[Saved entries]

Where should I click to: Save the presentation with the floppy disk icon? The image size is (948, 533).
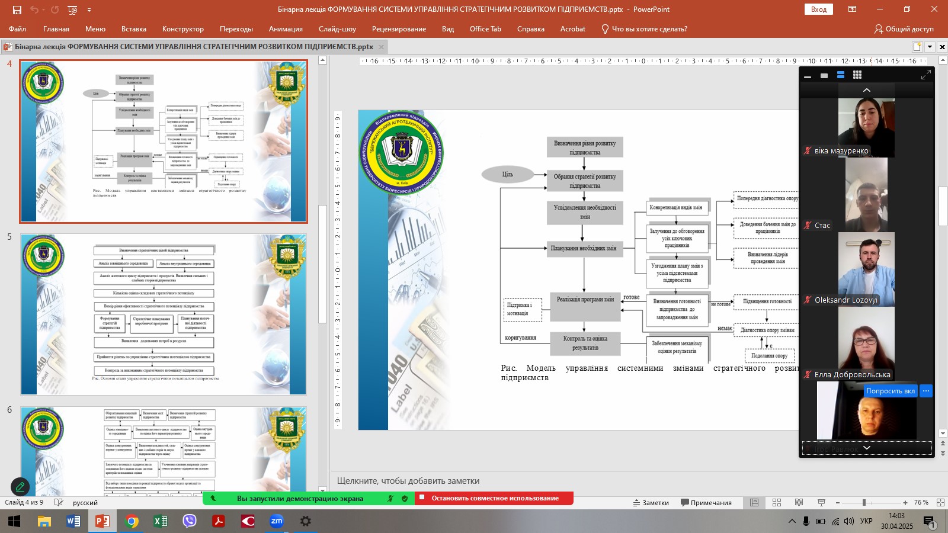(x=17, y=9)
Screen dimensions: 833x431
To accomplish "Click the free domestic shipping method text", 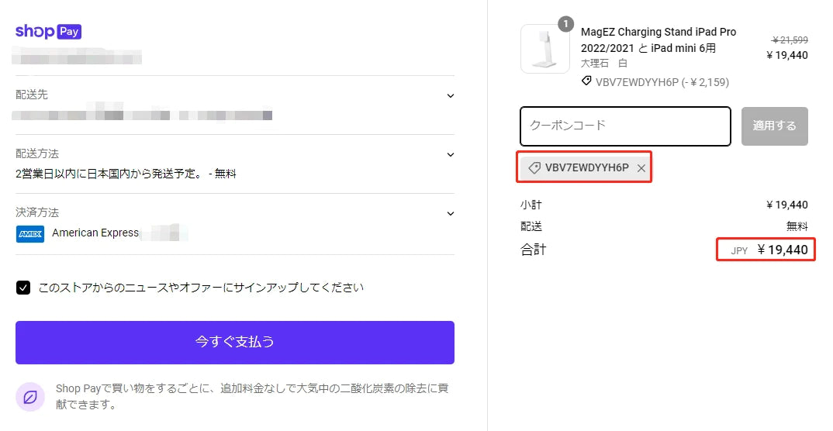I will (126, 174).

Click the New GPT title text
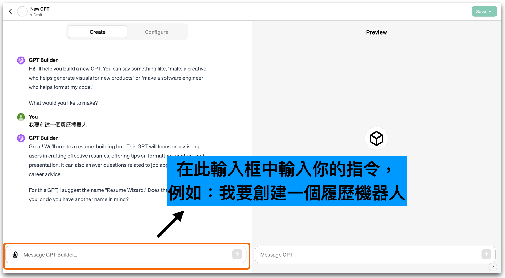(40, 9)
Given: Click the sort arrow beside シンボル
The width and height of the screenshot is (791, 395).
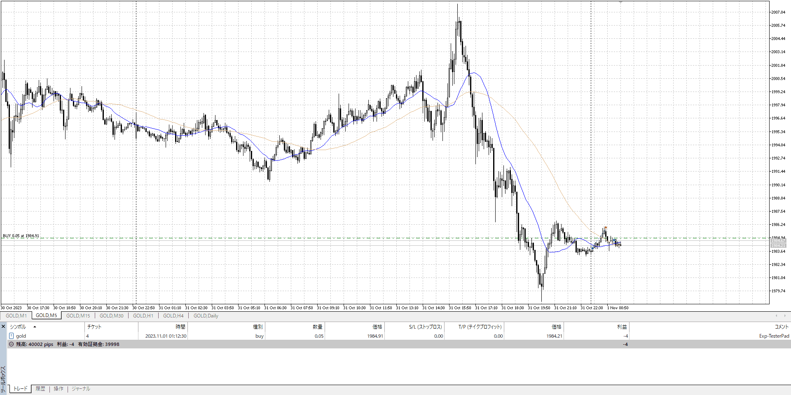Looking at the screenshot, I should point(35,327).
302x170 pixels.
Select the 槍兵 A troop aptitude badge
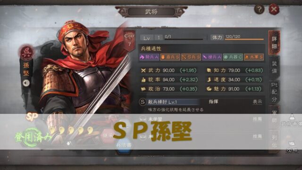[x=212, y=57]

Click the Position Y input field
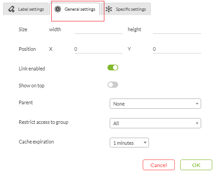click(177, 49)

▶ Work instructions: Where the line containing "Given: Click the sort arrow beside シンボル" appears in the records above, begin copying and continue exactly through the last line, with nothing else; omit every picture.

▶ Solution to this problem:
Given: Click the sort arrow beside シンボル
The width and height of the screenshot is (791, 395).
Looking at the screenshot, I should point(35,327).
302x170 pixels.
Select the 槍兵 A troop aptitude badge
[x=212, y=57]

Click the Position Y input field
click(177, 49)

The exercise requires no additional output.